*** Text block ***
Review: The Extraordinary Journey of the Fakir (2018)
The Extraordinary Journey of the Fakir (2018)
Directed by: Ken Scott | 96 minutes | adventure, comedy | Actors: Dhanush, Bérénice Bejo, Erin Moriarty, Barkhad Abdi, Gérard Jugnot, Ben Miller, Abel Jafri, Sarah-Jeanne Labrosse, Kay Greidanus, Amruta Sant, Vinod Jaywant, Naman Jain, Svar Kamble, Rewanth Patil
How does a person’s life develop if he is dealt the ‘coincidence’ card? That’s the starting point of director Ken Scott’s entertaining feel-good movie “The Extraordinary Journey of the Fakir” (“Delivery Man”, “Starbuck”), based on Romain Puértolas’ bestseller, “The Extraordinary Journey of the Fakir Who Got Trapped in an Ikea Wardrobe”. Fakir? Ikea wardrobe? Yes, just a matter of ‘go with the flow’, one development follows another.
Main character Ajatashatru Lavash Patel, Aja for short (played by Bollywood star Danush), is poor and lives with his hard-working single mother in Bombay. After school, he and his two nephews earn a little extra on the street with magic tricks and petty theft. Aja happens to see an IKEA catalog and becomes fascinated by the offer.
***
— Short task A —
In the records, change "Save Changes" to "Apply Changes" in the part that opens with the line containing "Click the help question mark icon" and closes with the line containing "[x=433, y=54]", and give that part again with everything else unchanged.
The records below have no connection to the film review above.
*** Material for this task ***
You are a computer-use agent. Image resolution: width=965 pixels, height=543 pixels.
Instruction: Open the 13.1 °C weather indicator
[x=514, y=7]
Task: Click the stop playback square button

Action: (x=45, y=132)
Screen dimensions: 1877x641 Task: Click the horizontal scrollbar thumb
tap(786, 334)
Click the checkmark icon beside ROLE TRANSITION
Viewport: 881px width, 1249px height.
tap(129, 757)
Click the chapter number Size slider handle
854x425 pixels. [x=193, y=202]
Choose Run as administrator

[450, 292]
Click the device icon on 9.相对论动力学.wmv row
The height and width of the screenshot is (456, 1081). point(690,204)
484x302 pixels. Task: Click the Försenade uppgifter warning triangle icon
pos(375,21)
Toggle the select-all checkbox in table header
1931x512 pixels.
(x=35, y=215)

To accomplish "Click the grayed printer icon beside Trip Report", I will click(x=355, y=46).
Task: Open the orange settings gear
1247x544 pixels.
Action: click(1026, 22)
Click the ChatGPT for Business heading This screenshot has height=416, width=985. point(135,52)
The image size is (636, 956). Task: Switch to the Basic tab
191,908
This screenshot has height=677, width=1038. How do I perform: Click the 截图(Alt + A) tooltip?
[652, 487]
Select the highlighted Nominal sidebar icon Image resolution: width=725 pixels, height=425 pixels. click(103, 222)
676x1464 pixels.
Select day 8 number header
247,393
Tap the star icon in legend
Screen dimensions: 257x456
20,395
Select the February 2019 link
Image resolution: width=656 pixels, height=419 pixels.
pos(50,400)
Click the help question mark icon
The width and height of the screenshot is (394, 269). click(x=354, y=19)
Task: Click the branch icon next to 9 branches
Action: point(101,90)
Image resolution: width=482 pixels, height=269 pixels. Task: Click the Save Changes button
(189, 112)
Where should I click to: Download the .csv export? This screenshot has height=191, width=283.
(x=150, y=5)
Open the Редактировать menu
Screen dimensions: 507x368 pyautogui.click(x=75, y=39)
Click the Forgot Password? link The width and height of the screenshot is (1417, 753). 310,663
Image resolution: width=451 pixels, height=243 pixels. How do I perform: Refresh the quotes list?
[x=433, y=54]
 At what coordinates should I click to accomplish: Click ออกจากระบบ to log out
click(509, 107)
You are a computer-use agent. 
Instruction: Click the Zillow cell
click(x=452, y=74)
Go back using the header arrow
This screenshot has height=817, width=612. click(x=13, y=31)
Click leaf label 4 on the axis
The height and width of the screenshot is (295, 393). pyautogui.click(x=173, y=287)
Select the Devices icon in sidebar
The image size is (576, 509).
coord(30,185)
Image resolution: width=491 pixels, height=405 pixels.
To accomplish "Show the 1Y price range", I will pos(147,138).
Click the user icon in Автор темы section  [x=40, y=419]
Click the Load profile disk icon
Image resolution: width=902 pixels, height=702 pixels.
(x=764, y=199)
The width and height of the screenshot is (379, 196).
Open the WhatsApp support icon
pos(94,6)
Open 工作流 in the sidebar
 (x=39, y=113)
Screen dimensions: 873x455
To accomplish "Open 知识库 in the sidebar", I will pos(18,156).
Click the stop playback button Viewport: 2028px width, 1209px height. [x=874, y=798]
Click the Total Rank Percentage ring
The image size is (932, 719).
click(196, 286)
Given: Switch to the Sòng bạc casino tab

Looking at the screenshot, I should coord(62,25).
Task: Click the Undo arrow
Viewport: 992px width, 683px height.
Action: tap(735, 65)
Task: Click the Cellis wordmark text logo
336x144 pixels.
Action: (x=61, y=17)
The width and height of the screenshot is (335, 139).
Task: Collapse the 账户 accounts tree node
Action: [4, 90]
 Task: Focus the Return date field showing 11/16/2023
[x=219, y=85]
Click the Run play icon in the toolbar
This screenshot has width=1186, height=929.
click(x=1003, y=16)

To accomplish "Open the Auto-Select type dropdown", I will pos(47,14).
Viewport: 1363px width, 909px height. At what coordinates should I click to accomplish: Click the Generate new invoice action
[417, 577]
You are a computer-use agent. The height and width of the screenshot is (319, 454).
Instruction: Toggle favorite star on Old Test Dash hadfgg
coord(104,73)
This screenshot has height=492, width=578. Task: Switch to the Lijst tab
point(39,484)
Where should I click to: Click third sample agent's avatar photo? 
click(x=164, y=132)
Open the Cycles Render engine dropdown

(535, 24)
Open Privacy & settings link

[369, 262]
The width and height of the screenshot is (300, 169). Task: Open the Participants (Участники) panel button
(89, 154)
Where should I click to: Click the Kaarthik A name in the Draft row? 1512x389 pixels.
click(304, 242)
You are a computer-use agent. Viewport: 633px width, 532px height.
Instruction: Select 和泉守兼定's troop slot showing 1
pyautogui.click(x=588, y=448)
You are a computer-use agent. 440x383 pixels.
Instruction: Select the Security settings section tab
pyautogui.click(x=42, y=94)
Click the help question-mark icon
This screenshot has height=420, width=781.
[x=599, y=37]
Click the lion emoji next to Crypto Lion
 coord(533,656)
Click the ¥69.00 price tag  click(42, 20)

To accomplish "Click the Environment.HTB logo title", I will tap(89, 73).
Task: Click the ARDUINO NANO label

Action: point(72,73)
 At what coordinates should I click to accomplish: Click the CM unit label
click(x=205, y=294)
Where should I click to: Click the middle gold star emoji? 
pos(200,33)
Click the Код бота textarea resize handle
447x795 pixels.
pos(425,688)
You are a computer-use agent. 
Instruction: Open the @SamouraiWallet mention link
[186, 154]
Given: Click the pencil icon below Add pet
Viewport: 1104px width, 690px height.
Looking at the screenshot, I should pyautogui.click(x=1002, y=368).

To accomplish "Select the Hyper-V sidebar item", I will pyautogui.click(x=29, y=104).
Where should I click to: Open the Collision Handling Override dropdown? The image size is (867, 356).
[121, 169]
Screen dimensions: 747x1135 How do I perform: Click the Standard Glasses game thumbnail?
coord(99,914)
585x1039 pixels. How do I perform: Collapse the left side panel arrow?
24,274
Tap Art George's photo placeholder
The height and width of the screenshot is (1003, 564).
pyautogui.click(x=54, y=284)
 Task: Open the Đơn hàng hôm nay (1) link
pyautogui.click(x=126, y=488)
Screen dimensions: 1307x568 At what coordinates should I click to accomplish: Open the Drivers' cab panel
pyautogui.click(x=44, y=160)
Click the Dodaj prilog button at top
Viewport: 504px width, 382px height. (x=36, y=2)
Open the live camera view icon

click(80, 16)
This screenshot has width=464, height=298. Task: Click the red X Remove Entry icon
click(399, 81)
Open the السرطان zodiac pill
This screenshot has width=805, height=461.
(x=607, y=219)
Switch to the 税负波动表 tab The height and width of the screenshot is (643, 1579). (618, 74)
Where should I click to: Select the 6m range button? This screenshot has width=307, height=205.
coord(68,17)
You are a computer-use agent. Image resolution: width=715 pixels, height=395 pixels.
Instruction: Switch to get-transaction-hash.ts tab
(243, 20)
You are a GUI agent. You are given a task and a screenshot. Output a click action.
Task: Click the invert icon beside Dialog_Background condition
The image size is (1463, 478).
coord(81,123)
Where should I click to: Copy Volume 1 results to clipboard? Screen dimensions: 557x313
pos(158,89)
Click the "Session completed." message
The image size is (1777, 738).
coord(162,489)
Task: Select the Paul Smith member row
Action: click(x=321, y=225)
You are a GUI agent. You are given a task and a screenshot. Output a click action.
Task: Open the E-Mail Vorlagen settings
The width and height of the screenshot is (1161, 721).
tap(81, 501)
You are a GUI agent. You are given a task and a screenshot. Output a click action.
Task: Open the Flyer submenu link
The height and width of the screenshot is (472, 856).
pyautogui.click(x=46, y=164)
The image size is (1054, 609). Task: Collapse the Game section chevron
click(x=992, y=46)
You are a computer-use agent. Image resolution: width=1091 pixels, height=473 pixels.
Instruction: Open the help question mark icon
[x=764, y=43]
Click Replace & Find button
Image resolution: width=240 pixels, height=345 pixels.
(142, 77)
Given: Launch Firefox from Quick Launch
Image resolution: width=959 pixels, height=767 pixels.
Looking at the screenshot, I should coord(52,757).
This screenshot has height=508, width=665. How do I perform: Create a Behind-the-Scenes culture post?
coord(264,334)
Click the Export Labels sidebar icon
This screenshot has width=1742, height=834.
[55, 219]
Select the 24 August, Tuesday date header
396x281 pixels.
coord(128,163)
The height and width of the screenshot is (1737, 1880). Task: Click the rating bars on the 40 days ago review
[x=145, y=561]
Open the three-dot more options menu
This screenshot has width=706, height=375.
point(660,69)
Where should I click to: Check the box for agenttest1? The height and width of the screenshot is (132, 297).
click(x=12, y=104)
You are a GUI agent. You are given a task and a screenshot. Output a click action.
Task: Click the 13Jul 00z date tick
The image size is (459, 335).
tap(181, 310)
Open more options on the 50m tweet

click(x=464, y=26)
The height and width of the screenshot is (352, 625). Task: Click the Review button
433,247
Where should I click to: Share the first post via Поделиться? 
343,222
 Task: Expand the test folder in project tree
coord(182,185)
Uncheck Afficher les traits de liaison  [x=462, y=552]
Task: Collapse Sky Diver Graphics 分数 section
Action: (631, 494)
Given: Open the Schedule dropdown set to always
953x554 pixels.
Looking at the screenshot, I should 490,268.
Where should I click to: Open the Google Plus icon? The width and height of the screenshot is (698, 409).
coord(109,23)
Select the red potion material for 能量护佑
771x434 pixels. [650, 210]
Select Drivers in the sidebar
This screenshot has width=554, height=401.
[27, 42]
***
— Short task B —
According to the film review, in which city does Aja live with his mother?

— Correct response A —
Click the help question mark icon
The width and height of the screenshot is (394, 269). click(x=354, y=19)
Task: Click the branch icon next to 9 branches
Action: point(101,90)
Image resolution: width=482 pixels, height=269 pixels. Task: Click the Apply Changes button
(189, 112)
Where should I click to: Download the .csv export? This screenshot has height=191, width=283.
(x=150, y=5)
Open the Редактировать menu
Screen dimensions: 507x368 pyautogui.click(x=75, y=39)
Click the Forgot Password? link The width and height of the screenshot is (1417, 753). 310,663
Image resolution: width=451 pixels, height=243 pixels. How do I perform: Refresh the quotes list?
[x=433, y=54]

— Correct response B —
Bombay